Un’accusa infondata che ha segnato una campagna elettorale

Alessandro Piana racconta di aver vissuto un periodo estremamente difficile, aggravato dalla tempistica dell’inchiesta, che ha coinciso con la campagna elettorale.

«L’indagine era chiusa da tempo, ma si è voluto attendere per renderne noto l’esito. Mi sarei aspettato maggiore attenzione, considerato il mio ruolo pubblico. Per mesi sono stato bersaglio di accuse infondate, che sui social si sono trasformate in attacchi personali».

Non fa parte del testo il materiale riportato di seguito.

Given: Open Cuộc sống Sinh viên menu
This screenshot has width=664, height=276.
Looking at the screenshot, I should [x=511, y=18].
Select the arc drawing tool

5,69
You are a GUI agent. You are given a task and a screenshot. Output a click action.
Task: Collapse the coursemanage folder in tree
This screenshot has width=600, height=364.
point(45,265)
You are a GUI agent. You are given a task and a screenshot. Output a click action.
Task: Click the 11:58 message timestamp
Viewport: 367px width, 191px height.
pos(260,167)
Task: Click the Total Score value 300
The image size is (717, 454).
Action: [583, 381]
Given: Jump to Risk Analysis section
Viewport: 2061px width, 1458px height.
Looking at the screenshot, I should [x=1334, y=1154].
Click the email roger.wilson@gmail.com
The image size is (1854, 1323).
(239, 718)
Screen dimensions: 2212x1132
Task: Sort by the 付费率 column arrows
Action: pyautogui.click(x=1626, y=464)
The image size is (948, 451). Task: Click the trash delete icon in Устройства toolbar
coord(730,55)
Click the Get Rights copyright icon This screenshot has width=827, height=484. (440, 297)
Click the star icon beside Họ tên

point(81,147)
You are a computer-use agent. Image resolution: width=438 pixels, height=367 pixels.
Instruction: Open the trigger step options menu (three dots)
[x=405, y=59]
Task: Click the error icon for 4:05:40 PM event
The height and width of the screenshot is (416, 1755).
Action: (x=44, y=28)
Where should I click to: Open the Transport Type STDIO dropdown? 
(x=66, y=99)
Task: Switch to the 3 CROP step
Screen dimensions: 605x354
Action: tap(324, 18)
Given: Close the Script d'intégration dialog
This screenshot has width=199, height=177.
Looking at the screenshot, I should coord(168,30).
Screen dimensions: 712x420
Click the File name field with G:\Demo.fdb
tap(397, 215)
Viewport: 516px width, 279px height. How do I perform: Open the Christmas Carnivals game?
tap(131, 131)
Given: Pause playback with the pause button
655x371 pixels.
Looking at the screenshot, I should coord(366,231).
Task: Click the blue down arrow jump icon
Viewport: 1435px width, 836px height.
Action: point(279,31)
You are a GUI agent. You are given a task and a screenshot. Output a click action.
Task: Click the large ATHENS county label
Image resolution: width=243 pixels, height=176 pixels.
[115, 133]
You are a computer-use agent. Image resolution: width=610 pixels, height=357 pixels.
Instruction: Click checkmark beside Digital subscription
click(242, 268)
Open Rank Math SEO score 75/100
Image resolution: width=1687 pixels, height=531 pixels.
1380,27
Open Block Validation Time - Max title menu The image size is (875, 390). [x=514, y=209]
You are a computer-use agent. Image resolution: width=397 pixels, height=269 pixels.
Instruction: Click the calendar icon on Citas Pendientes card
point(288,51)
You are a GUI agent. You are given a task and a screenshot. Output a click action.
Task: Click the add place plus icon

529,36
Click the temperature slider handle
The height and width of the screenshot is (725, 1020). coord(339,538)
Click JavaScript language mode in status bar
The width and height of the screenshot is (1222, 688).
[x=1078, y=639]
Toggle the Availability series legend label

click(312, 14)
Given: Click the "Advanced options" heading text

Nonostante il clamore mediatico, Piana ha affrontato con determinazione la situazione, ricevendo il sostegno del partito e del leader regionale della Lega, Edoardo Rixi.


Le accuse e il chiarimento

Piana spiega di essere venuto a conoscenza del suo presunto coinvolgimento attraverso i media, vivendo quello che definisce un “incubo”:

«Ero al lavoro quando ho saputo del mio presunto coinvolgimento. Credevo fosse uno scherzo, invece era terribilmente vero».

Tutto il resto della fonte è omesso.